A cualquiera que tenga dudas sobre si hay que destinar recursos públicos para acoger refugiados le invito a echar un vistazo a las decenas de fotografías de niños embarcando en el puerto de Santurtzi entre abril y junio de 1937. Si tarda más de tres segundos en comprender que, en nombre de nuestros mayores —los pocos que nos quedan y los muchísimos que nos han ido dejando—, ni deberíamos plantearnos algo tan meridianamente claro, concluiré que mi interlocutor no tiene corazón ni, desde luego, memoria.
No, el debate no está ahí. Un pueblo que ha sufrido —¡apenas ayer!— lejanos y desgarradores exilios debe prestarse a recibir a la mayor cantidad posible de personas que huyen del horror. Sin racanear un céntimo y, por descontado, para alojarlos en unas condiciones dignas, es decir, no despachándolos a los amontonaderos de carne humana habituales, allá donde no molesten a los solidarios de pitiminí ni a los gobernantes que quieren pasar por la recaraba del altruismo.

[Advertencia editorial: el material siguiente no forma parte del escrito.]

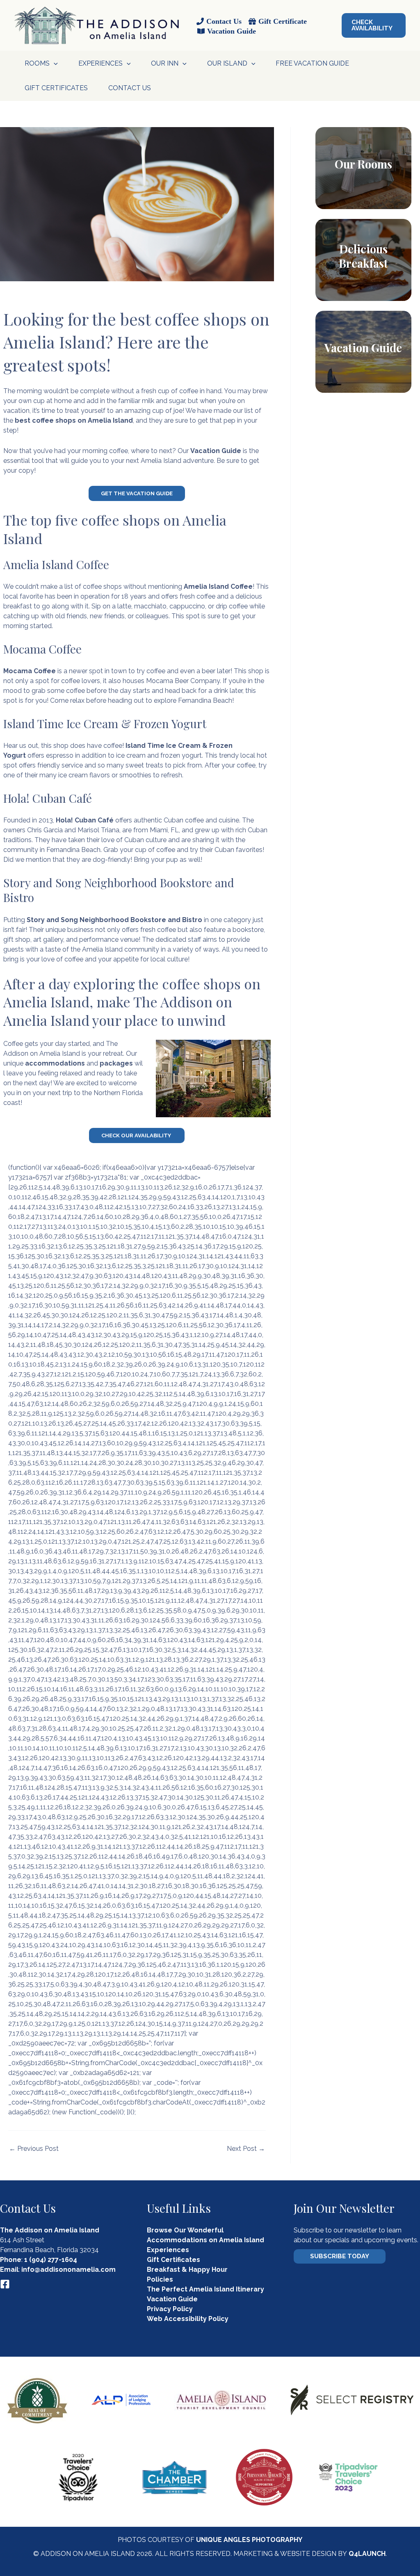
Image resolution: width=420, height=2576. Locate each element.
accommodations (55, 1063)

Nombro a unos y otros, no lo niego, a mala baba, porque lo que quiero decir en el fondo es que cuando se trata simplemente de hacer lo correcto, sobran los juegos florales y las competiciones para ver quién es más espléndido. La tremenda foto del cadáver del pequeño Aylan despertó sentimientos muy nobles, es cierto, pero también ha inaugurado una indecente y morbosa subasta. ¿Solo a mi me parece que buena parte de los pomposos ofrecimientos de administradores públicos varios (algunos de ellos, ridículos hasta la náusea) apestan a oportunismo ramplón, a que no se diga y a no vamos a ser menos que el vecino o que los del otro partido?